DR SPIGEL: So she elected to enroll in this study. And so she went onto every 2-week therapy. And in the beginning, she did have to come more often, and I certainly got an earful at each visit about, “Why am I here? Why do I have to keep going through this?” And it became kind of a joke in our clinic because this patient would come and she would pace outside her room, waiting for me to come in, because she was having no symptoms. And she was feeling better. And I told you about her granddaughter. Frequently, her granddaughter was in the room with her, waiting for her to get done.
DR LOVE: Was she having symptoms from the disease when you started therapy?
DR SPIGEL: We were worried about worsening fatigue. We were worried about some cough that was nagging her. Her son-in-law was very worried about her cough.
DR LOVE: What was her chest situation in terms of tumor? Did she have pleural —
DR SPIGEL: She had bilateral disease. No effusions, but bilateral disease. I mean, it was clear that if she was going to have any symptoms, they were going to be respiratory in nature.
DR LOVE: So she had enough disease that you were suspicious it was actually causing symptoms at that point.
DR SPIGEL: Right. It was noticeable in the room that she was coughing through the visits.
DR LOVE: And what happened as she got treated?
DR SPIGEL: Kind of an unusual thing — and take it for what it is. It’s 1 patient. But it became unlike anything I’ve seen, where I go into a room and someone has no symptoms at all, and we’re now 3 months, 6 months, 9 months, 12 months into treatment.
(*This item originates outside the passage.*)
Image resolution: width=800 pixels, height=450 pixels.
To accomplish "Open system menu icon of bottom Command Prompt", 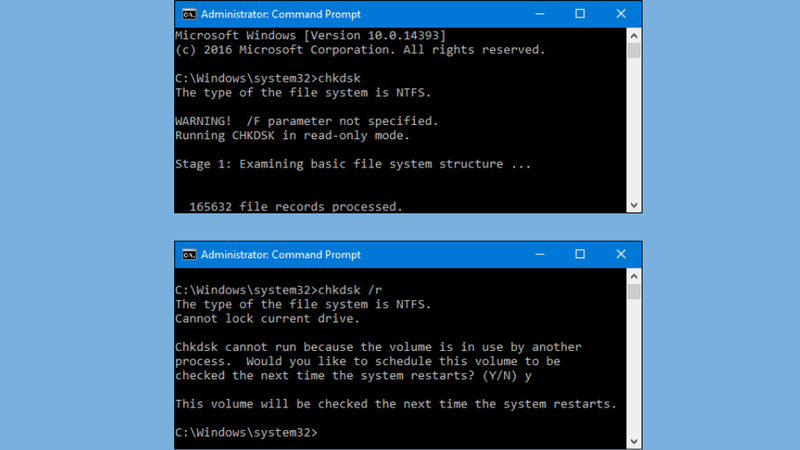I will [x=189, y=255].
DR LOVE: What was going on objectively?
DR SPIGEL: Her scans continued to show small — what would I call minor responses. She certainly did not have dramatic improvement or disappearing — clearance of her lungs. But over time there was gradual improvement in her lungs. And what her son-in-law and I noticed is that the cough went away. And her only complaint was coming in for the visits. “Why do I have to keep coming to see you, if I’m feeling so well?”
So we pushed ahead, and this summer we reached 24 months, 2 years. And the trial was written that at the 2-year point patients actually go off study if they’re doing well, with the option to go back on treatment at progression. And so she was very happy, and yet nervous about this proposition. Her son-in-law was very nervous. And we talked through about how well she had done. Her scans were looking — continue to look good. She still has disease we can see. She didn’t pretend — or I didn’t pretend that she’s cured.
DR LOVE: Has she had what you would consider, your radiology people consider, an objective response, or not?
DR SPIGEL: She’s had a partial response.
DR LOVE: Partial response. Okay.
DR SPIGEL: So we stopped therapy earlier this summer. It’s been almost 6 months. I’ve seen her, and her evaluations, her visits now changed to much less frequently. I think she went 3 months before she had to come back in. And she continues to do very, very well. Her scans look good. She feels well. She’s off therapy now for many months. The big question is, what’s going on with her cancer? Is it going to come back? Is she going to start to feel bad? And will she need to go back on any treatment? And those are unknown answers.